GOAL OF THE EXERCISE - A faithful copy is needed. Set down all of the data below exactly.

(Stored data entries)

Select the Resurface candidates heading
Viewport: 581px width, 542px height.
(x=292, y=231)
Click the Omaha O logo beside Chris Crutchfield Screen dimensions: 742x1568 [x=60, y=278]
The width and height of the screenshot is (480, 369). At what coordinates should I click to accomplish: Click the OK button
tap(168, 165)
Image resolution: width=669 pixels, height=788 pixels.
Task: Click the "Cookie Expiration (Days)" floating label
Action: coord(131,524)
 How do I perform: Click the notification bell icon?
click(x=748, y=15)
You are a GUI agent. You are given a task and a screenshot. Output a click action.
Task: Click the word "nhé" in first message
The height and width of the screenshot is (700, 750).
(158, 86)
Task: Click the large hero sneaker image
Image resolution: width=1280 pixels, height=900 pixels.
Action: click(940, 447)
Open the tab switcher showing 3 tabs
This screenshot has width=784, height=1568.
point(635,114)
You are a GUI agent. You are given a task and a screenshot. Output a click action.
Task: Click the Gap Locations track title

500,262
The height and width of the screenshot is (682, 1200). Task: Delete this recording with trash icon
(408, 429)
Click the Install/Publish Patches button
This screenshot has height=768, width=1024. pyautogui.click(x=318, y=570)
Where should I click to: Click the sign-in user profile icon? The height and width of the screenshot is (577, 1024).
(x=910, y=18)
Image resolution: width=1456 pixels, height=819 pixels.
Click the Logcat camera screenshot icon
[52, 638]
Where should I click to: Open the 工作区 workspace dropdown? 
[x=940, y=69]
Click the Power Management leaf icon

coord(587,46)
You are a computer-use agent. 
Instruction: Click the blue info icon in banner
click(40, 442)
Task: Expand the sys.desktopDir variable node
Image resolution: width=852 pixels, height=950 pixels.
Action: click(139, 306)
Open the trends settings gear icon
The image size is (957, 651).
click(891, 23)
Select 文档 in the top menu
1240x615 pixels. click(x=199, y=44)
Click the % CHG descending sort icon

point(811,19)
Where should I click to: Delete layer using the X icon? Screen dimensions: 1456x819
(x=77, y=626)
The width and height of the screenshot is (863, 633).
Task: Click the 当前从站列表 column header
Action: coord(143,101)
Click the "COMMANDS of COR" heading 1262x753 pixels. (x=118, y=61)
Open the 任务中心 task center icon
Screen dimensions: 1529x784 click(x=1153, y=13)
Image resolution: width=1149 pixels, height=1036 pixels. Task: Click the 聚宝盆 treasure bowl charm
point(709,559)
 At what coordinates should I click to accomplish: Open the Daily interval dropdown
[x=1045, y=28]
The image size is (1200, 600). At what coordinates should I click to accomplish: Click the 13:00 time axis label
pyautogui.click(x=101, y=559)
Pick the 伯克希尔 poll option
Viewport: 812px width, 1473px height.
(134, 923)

SOLUTION FOR THIS EXERCISE -
Select the Resurface candidates heading
Viewport: 581px width, 542px height.
(x=292, y=231)
Click the Omaha O logo beside Chris Crutchfield Screen dimensions: 742x1568 [x=60, y=278]
The width and height of the screenshot is (480, 369). At what coordinates should I click to accomplish: Click the OK button
tap(168, 165)
Image resolution: width=669 pixels, height=788 pixels.
Task: Click the "Cookie Expiration (Days)" floating label
Action: coord(131,524)
 How do I perform: Click the notification bell icon?
click(x=748, y=15)
You are a GUI agent. You are given a task and a screenshot. Output a click action.
Task: Click the word "nhé" in first message
The height and width of the screenshot is (700, 750).
(158, 86)
Task: Click the large hero sneaker image
Image resolution: width=1280 pixels, height=900 pixels.
Action: click(940, 447)
Open the tab switcher showing 3 tabs
This screenshot has width=784, height=1568.
point(635,114)
You are a GUI agent. You are given a task and a screenshot. Output a click action.
Task: Click the Gap Locations track title

500,262
The height and width of the screenshot is (682, 1200). Task: Delete this recording with trash icon
(408, 429)
Click the Install/Publish Patches button
This screenshot has height=768, width=1024. pyautogui.click(x=318, y=570)
Where should I click to: Click the sign-in user profile icon? The height and width of the screenshot is (577, 1024).
(x=910, y=18)
Image resolution: width=1456 pixels, height=819 pixels.
Click the Logcat camera screenshot icon
[52, 638]
Where should I click to: Open the 工作区 workspace dropdown? 
[x=940, y=69]
Click the Power Management leaf icon

coord(587,46)
You are a computer-use agent. 
Instruction: Click the blue info icon in banner
click(40, 442)
Task: Expand the sys.desktopDir variable node
Image resolution: width=852 pixels, height=950 pixels.
Action: click(139, 306)
Open the trends settings gear icon
The image size is (957, 651).
click(891, 23)
Select 文档 in the top menu
1240x615 pixels. click(x=199, y=44)
Click the % CHG descending sort icon

point(811,19)
Where should I click to: Delete layer using the X icon? Screen dimensions: 1456x819
(x=77, y=626)
The width and height of the screenshot is (863, 633).
Task: Click the 当前从站列表 column header
Action: coord(143,101)
Click the "COMMANDS of COR" heading 1262x753 pixels. (x=118, y=61)
Open the 任务中心 task center icon
Screen dimensions: 1529x784 click(x=1153, y=13)
Image resolution: width=1149 pixels, height=1036 pixels. Task: Click the 聚宝盆 treasure bowl charm
point(709,559)
 At what coordinates should I click to accomplish: Open the Daily interval dropdown
[x=1045, y=28]
The image size is (1200, 600). At what coordinates should I click to accomplish: Click the 13:00 time axis label
pyautogui.click(x=101, y=559)
Pick the 伯克希尔 poll option
Viewport: 812px width, 1473px height.
(134, 923)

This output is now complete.